• [What you have to do]:
Would you please return the line containing "This screenshot has width=518, height=460." and all the lines after it through the end of the records below, unchanged and on their own?

• [Material provided]:
═══

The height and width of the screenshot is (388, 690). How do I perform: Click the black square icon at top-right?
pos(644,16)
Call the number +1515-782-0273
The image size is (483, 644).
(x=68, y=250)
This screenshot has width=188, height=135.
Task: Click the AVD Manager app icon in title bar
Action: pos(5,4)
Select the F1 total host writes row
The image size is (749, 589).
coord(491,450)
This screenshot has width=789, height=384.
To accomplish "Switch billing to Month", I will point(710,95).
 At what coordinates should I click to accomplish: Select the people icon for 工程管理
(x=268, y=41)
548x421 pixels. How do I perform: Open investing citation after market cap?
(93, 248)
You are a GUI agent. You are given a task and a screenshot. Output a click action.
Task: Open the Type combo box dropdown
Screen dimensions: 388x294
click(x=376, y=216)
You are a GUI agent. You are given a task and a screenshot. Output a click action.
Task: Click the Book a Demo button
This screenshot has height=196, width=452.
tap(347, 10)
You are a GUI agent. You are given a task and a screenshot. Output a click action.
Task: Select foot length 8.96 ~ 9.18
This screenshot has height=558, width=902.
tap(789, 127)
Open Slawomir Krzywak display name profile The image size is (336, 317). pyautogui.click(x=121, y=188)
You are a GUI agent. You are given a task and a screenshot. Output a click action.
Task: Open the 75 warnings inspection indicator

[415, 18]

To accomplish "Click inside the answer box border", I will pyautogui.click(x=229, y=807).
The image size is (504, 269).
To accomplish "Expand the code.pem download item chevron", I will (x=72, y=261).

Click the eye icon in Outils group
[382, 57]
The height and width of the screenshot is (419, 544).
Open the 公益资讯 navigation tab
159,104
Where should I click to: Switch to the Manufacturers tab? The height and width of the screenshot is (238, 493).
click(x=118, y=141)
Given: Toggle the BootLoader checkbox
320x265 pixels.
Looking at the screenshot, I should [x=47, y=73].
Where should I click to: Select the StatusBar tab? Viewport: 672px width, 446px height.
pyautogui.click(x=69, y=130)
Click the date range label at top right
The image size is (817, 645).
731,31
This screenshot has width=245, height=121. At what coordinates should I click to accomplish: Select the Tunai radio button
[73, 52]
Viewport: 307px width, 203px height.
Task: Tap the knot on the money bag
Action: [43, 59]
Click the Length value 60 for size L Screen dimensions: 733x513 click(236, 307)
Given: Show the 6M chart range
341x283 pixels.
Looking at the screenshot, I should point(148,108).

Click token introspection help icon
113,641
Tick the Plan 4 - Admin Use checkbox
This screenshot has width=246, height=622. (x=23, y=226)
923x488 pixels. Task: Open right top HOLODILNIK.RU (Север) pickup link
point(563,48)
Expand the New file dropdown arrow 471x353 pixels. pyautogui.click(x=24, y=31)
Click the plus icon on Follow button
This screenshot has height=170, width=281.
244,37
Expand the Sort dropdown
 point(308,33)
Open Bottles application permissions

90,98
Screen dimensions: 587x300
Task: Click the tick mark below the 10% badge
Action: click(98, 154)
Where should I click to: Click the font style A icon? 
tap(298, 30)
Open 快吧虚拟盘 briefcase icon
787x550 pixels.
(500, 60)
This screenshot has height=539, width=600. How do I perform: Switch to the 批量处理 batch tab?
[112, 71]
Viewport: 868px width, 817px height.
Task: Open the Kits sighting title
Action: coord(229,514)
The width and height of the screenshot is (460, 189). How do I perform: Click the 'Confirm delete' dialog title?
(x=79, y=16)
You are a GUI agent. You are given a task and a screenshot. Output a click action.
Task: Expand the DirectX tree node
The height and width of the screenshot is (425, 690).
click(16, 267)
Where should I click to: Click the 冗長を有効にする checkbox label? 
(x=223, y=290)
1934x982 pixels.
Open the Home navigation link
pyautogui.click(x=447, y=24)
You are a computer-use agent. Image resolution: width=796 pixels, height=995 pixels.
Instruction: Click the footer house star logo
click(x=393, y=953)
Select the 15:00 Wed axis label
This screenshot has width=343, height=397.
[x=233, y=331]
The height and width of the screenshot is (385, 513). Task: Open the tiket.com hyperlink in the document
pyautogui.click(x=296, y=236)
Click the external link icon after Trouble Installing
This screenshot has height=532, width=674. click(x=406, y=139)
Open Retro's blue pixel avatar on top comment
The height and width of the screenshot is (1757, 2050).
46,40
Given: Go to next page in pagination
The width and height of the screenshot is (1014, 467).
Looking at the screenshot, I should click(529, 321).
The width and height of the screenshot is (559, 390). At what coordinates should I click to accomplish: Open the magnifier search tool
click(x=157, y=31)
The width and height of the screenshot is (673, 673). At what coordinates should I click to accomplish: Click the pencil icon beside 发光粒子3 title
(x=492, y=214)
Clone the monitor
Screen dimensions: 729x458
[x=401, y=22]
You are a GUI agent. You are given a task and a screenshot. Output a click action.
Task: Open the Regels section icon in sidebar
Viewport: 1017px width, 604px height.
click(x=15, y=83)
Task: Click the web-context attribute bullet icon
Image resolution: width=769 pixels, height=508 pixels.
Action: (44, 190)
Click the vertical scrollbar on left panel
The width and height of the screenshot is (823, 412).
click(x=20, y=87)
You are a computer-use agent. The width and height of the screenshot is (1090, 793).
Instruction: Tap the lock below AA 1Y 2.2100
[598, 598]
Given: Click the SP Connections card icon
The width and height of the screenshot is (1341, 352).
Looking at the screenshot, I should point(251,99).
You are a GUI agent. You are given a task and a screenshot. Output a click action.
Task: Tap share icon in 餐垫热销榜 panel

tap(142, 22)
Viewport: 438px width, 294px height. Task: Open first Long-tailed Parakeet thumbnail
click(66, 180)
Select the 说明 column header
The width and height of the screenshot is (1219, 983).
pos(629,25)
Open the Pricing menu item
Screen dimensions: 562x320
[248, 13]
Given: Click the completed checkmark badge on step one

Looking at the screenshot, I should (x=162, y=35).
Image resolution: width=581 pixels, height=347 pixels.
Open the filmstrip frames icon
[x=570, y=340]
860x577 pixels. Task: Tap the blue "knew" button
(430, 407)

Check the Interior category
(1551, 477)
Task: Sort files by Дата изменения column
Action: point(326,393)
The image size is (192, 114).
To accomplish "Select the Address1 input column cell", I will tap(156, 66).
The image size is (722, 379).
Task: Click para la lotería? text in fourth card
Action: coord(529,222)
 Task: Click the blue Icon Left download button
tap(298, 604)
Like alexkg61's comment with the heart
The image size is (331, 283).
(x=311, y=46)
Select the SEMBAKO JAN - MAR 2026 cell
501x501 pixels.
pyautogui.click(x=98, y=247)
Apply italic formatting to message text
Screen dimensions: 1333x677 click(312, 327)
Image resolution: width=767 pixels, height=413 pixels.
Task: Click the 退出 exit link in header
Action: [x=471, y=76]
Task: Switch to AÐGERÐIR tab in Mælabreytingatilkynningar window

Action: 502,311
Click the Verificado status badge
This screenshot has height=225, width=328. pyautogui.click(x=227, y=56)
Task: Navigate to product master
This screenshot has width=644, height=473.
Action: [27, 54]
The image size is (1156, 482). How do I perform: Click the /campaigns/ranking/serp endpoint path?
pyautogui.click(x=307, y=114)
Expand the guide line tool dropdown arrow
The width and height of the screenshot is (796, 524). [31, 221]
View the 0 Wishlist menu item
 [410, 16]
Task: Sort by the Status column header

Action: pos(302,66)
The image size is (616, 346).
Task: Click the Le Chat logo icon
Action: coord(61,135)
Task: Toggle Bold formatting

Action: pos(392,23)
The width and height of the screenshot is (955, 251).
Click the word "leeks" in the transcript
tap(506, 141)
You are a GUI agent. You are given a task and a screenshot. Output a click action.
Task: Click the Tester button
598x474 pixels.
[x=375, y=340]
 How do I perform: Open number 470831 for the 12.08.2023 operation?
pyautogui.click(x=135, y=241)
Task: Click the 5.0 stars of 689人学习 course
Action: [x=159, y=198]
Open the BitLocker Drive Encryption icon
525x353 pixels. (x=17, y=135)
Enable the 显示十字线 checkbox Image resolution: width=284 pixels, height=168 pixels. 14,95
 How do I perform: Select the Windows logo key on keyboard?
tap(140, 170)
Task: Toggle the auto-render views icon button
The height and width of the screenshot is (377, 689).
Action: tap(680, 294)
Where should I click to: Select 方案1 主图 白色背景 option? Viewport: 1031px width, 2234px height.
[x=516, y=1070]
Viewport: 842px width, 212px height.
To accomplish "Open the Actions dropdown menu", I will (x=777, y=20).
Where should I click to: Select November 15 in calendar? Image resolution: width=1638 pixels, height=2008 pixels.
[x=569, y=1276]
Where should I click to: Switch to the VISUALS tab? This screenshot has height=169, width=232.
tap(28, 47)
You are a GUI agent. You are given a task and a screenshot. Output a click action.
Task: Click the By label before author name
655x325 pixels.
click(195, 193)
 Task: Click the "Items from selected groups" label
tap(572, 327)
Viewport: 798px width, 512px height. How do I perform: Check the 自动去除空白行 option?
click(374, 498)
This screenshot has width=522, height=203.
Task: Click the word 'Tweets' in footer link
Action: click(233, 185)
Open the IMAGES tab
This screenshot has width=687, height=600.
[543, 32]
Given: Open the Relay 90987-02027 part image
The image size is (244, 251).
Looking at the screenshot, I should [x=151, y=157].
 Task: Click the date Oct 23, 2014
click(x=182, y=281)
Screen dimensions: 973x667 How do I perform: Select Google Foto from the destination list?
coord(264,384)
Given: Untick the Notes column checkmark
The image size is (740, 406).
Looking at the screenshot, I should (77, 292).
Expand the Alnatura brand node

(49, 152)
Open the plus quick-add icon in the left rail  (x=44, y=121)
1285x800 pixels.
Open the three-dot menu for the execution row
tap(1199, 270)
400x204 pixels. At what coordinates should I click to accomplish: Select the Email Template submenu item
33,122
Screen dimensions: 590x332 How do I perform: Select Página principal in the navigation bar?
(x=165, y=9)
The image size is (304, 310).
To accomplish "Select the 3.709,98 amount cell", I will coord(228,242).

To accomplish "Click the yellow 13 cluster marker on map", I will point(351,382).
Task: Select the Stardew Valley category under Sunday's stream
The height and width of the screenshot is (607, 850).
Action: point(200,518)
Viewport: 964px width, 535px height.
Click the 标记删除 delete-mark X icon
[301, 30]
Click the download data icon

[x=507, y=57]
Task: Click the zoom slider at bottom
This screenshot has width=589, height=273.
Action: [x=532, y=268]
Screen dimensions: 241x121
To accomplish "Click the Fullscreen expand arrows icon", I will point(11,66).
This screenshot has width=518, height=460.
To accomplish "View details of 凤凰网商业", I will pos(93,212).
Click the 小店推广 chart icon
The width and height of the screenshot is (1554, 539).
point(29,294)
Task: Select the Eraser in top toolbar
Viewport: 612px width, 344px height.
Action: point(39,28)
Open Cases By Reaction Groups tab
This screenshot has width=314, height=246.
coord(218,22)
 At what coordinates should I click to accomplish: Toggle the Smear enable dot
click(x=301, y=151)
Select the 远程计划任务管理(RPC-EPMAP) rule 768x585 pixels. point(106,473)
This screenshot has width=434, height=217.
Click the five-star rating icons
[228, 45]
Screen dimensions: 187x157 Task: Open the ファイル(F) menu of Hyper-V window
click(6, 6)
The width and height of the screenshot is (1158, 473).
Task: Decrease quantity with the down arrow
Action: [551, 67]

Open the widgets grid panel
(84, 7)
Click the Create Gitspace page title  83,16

═══

• [Response]:
This screenshot has width=518, height=460.
To accomplish "View details of 凤凰网商业", I will pos(93,212).
Click the 小店推广 chart icon
The width and height of the screenshot is (1554, 539).
point(29,294)
Task: Select the Eraser in top toolbar
Viewport: 612px width, 344px height.
Action: point(39,28)
Open Cases By Reaction Groups tab
This screenshot has width=314, height=246.
coord(218,22)
 At what coordinates should I click to accomplish: Toggle the Smear enable dot
click(x=301, y=151)
Select the 远程计划任务管理(RPC-EPMAP) rule 768x585 pixels. point(106,473)
This screenshot has width=434, height=217.
Click the five-star rating icons
[228, 45]
Screen dimensions: 187x157 Task: Open the ファイル(F) menu of Hyper-V window
click(6, 6)
The width and height of the screenshot is (1158, 473).
Task: Decrease quantity with the down arrow
Action: [551, 67]

Open the widgets grid panel
(84, 7)
Click the Create Gitspace page title  83,16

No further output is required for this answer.